Recent advances in implicit solvent-based methods for biomolecular simulations

Abstract

Implicit solvent-based methods play an increasingly important role in molecular modeling of biomolecular structure and dynamics. Recent methodological developments have mainly focused on the extension of the generalized Born (GB) formalism for variable dielectric environments and accurate treatment of nonpolar solvation. Extensive efforts in parameterization of GB models and implicit solvent force fields have enabled ab initio simulation of protein folding to native or near-native structures. Another exciting area that has benefited from the advances in implicit solvent models is the development of constant pH molecular dynamics methods, which have recently been applied to the calculations of protein pK(a) values and the studies of pH-dependent peptide and protein folding.

Figure 1

Representative folded structures of trpzip2 beta hairpin (top) and Trp-cage mini-protein (bottom), in comparison with the corresponding NMR structures.
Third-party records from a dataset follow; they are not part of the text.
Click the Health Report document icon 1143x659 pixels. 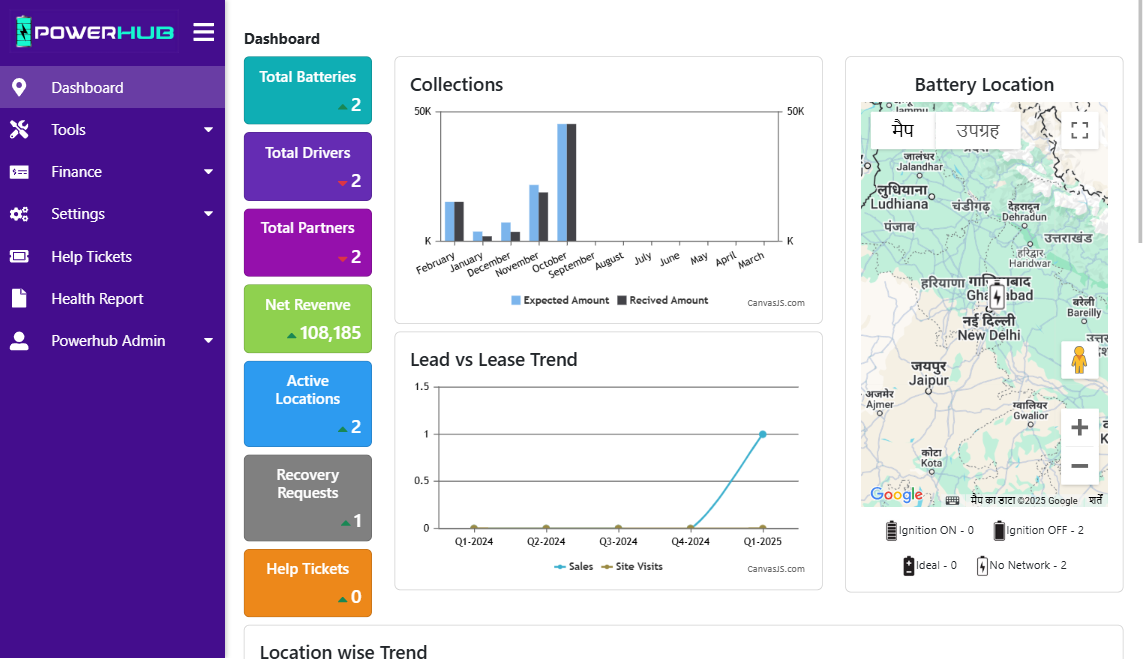(x=19, y=299)
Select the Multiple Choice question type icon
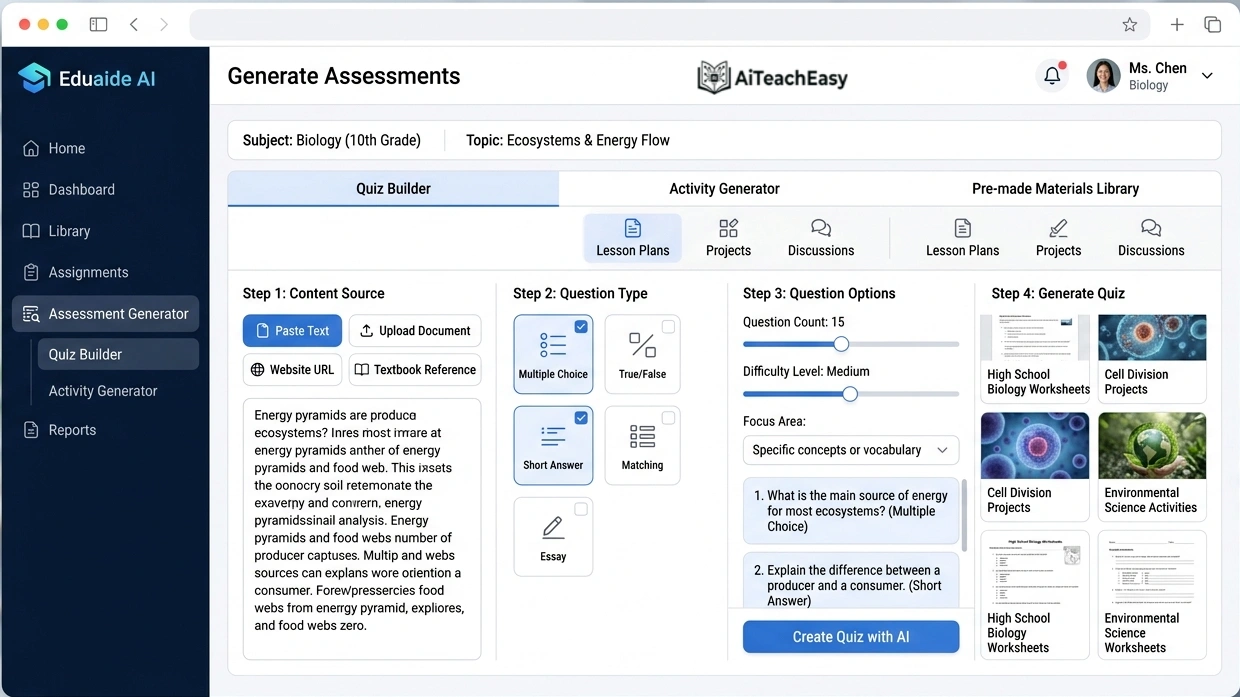Screen dimensions: 1240x697 553,347
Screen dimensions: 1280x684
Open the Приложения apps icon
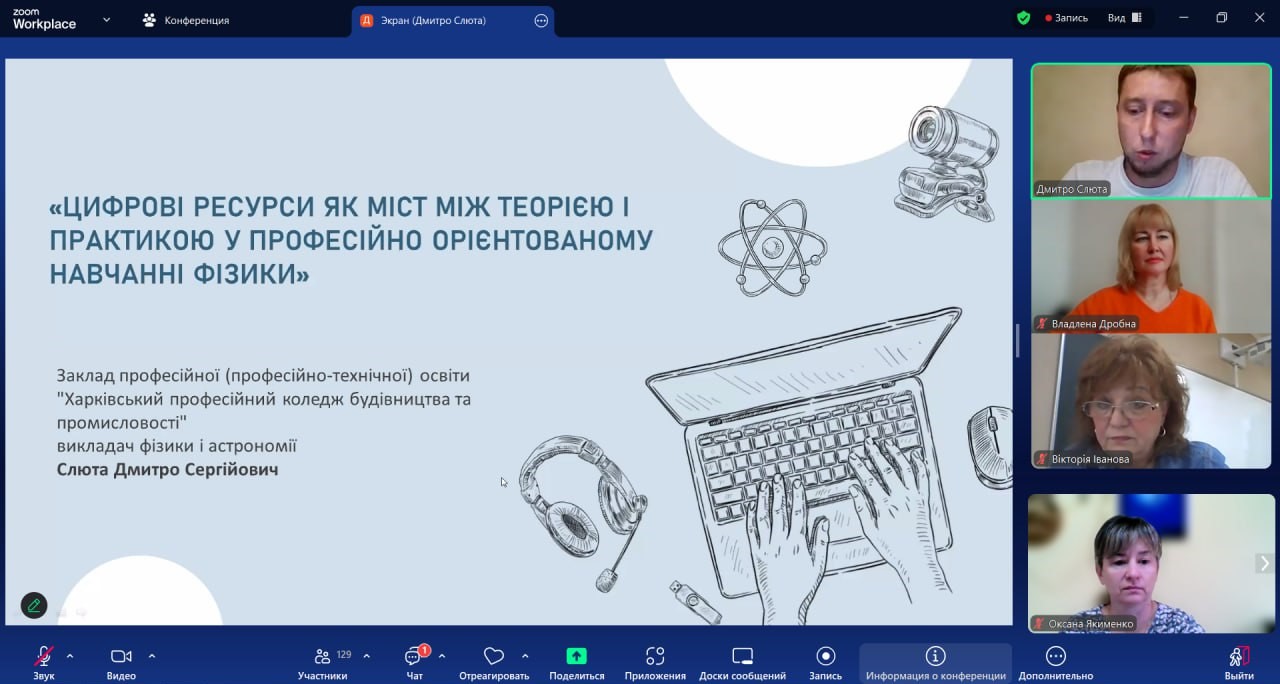655,657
Both folded structures correspond to the average structures of the largest ensembles at 270 K sampled during the last 10 nanoseconds of replica-exchange folding simulations [15]. RMSD values shown were computed using all backbone heavy atoms.

Figure 2

Representative conformations of the β amyloid peptide (10-42) under different pH conditions. The conformations were obtained as centroids of the most populated clusters from the replica-exchange CPHMD folding simulations [65]. The N-terminal residues 10-28 are shown in blue; the C-terminal residues 29-42 are shown in red. In the most aggregation-prone state (pH 6), the side chains of the central hydrophobic cluster Leu-17, Val-18, Phe-19, Phe-20 and Ala-21 are shown as van der Waals spheres in pink, grey, cyan, purple and green, respectively.